Consumers, by definition, pay the price. The case of monopolies, cartels and other antitrust issues can be especially relevant, particularly when the offending entity supplies consumers directly.

A central tenet of Capitalism is that a monopolized product will be more expensive, less durable, and often just plain not as good when compared to a freely-available product. The free market ideology sees monopolistic behaviour as some weird impediment to competition leading to market inefficiency. This despite the fact that monopolists seem to grow under the freest of free markets. But that's material for another writeup. Antitrust legislation aims to return market efficiency by removing "anti-competitive" behaviour. A company or group of companies with too large a share of their market will be banned from performing certain actions which aim to reduce market freedom.

In many fields, it isn't working any longer. In the USA and internationally, Microsoft are forcing some very problematic products on the public. Supermarket chains are edging out open-air markets and many grocery shops. Few recording artists are promoted by the (few) companies who set the rules of the music market, leading to less musical diversity. Most recording artists are paid a pittance. Much the same occurs for film.

In my country, the 3 cable television companies set up a few years ago (under the usual guise of "free markets") formed a cartel from day 1; now they are all set to unite into a single company. Their "competitor", the Yes satellite broadcaster, offers a surprisingly similar product: almost exactly the same channels, at almost exactly the same price (a bit higher, because they sell larger packages of the same). They have different digital TV movie channels -- but the same films are shown on both! Unsurprisingly, neither company has exceeded its minimal investment in local production.

The banks all charge exactly the same amount for actions performed, and offer the same savings accounts. Smaller banks offered somewhat higher rates, but they accounted for a tiny percentage of all savers -- and 2 of them went under this year, after the major banks let them fall. The claim is that the rates are exactly the same, because all participants in the markets have reached the optimal point of efficiency. If you believe that, you probably don't need a bank, you can finance your needs by renting your teeth to the tooth fairy.

Why isn't the regulator doing anything? Because antitrust doesn't apply to consumers!

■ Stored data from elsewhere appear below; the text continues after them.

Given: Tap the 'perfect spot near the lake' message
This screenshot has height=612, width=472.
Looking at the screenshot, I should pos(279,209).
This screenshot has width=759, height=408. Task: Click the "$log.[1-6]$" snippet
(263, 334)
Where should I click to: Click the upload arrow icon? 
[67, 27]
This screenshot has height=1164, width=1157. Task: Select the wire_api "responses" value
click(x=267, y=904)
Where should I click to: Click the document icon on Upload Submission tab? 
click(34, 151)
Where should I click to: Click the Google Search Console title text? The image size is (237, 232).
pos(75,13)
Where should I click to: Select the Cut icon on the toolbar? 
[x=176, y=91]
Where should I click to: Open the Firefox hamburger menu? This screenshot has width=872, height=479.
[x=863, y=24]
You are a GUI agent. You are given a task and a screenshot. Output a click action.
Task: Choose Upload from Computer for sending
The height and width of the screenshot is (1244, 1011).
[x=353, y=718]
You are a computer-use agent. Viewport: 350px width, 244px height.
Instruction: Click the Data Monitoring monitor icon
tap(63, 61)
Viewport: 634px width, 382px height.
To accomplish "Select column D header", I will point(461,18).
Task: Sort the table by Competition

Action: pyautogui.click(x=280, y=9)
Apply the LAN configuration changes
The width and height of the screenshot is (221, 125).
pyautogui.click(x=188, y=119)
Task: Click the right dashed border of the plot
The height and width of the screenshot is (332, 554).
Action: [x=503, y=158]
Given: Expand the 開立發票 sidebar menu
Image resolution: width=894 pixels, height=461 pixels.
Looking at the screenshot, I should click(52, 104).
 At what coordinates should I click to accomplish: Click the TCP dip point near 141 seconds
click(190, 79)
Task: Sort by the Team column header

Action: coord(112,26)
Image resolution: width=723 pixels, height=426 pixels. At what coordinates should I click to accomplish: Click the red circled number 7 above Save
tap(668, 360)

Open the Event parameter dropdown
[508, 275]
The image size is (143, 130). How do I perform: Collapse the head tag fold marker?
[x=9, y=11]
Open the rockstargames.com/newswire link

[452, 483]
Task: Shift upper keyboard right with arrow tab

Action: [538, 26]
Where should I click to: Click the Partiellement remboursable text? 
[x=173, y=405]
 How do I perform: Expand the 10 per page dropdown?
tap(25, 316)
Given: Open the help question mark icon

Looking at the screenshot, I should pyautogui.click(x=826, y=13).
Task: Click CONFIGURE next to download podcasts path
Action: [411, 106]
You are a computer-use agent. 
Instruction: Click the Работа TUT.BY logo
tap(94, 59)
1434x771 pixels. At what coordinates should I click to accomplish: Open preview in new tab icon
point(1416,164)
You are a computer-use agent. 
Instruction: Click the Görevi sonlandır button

(ONLY) the competitors, the monopolist or cartel, and the state, but not the consumers, are parties in an antitrust case. When the US DOJ and some states brought the latest antitrust action against Microsoft, they were acting to defend some of Microsoft's competitors. Unfortunately, while giants like Netscape, Sun, Oracle and friends may have legitimate grievances against Microsoft, these aren't the same as the consumers' grievances.

The only way to express consumers' problems in the current setting is to have a corporate champion for them. And after many years of domination by a small group of huge companies, there is no financial backing for any company which will deliberately seek self-destruction to prove the consumers' points. In fact, it would be probably be illegal for any publically-owned company to act in a manner which threatened its own stability in order to be able to seek anti-trust remedies against one of the giants.

Despite being the largest segment in many markets, consumers are by now completely out of the loop. They cannot realisticaly refuse the offered services.

Few people can take the extra time off work to buy at an open-air market (the chains have the organised money to build huge parking lots). The only way to avoid satellite and cable TV is not to watch TV (the older cable TV equipment ruins reception, and the broadcast channels aren't that good over here).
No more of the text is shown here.